Decreased peripheral blood counts in all cell lines, including pancytopenia, have been reported in Rebif-treated patients. In controlled clinical trials, leukopenia occurred at a higher frequency in Rebif-treated patients than in placebo and Avonex-treated patients. Thrombocytopenia and anemia occurred more frequently in 44 mcg Rebif-treated patients than in placebo-treated patients. Patients should be monitored for symptoms or signs of decreased blood counts. Monitoring of complete blood and differential white blood cell counts is also recommended.

Cases of thrombotic microangiopathy (TMA), some fatal, have been reported with interferon beta products, including Rebif, up to several weeks or years after starting therapy. Discontinue Rebif if clinical symptoms and laboratory findings consistent with TMA occur, and manage as clinically indicated.

Caution should be exercised when administering Rebif to patients with pre-existing seizure disorders. Seizures have been temporally associated with the use of beta interferons, including Rebif, in clinical trials and in postmarketing reports.

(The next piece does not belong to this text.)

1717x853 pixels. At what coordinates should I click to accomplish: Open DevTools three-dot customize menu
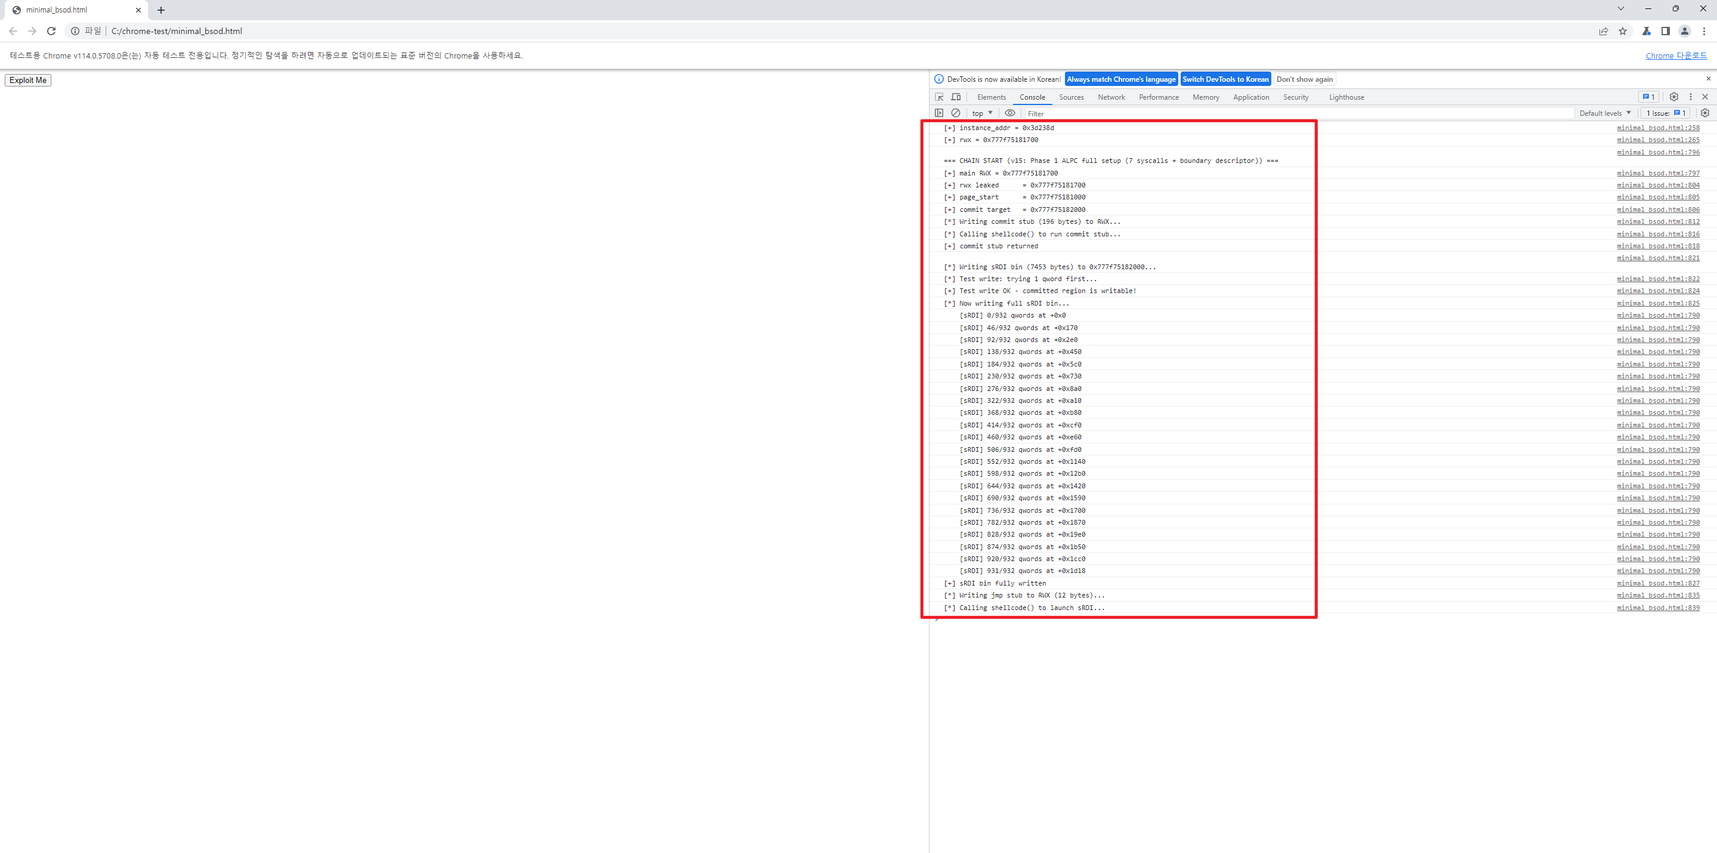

The most common side effects with Rebif are injection-site disorders, headaches, influenza-like symptoms, abdominal pain, depression, elevated liver enzymes, and hematologic abnormalities.

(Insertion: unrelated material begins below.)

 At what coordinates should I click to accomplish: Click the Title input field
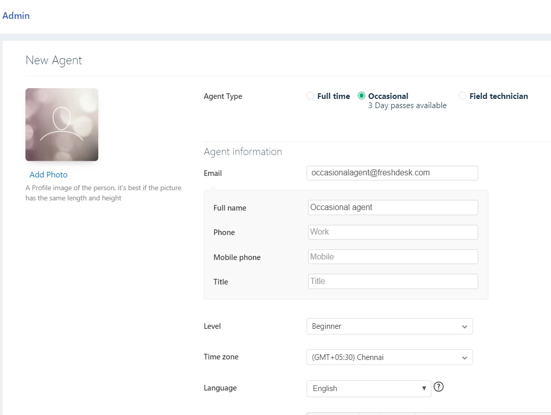[x=393, y=281]
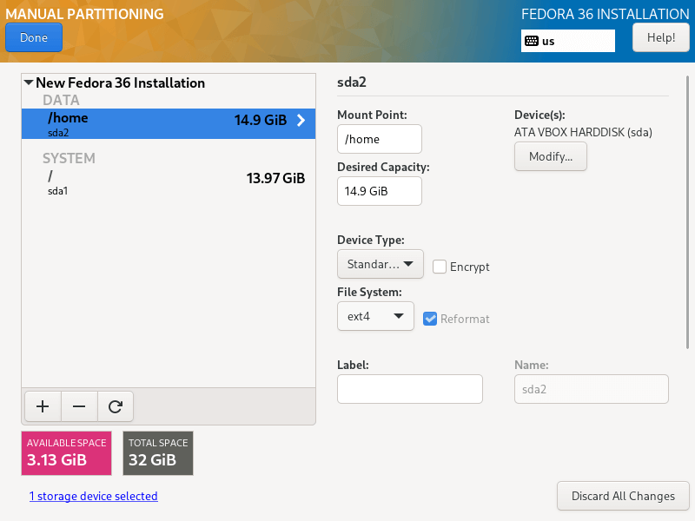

There are no adequate and well-controlled studies in pregnant women. Rebif should be used during pregnancy only if the potential benefit justifies the potential risk to the fetus.

Rebif full prescribing information is available at http://www.emdserono.com/ms.country.us/en/images/Rebif_PI_tcm115_140051.pdf?Version=

About Multiple Sclerosis
Multiple sclerosis (MS) is a chronic, inflammatory condition of the central nervous system and is the most common non-traumatic, disabling neurological disease in young adults. It is estimated that approximately 2.3 million people have MS worldwide. While symptoms can vary, the most common symptoms of MS include blurred vision, numbness or tingling in the limbs and problems with strength and coordination. The relapsing forms of MS are the most common.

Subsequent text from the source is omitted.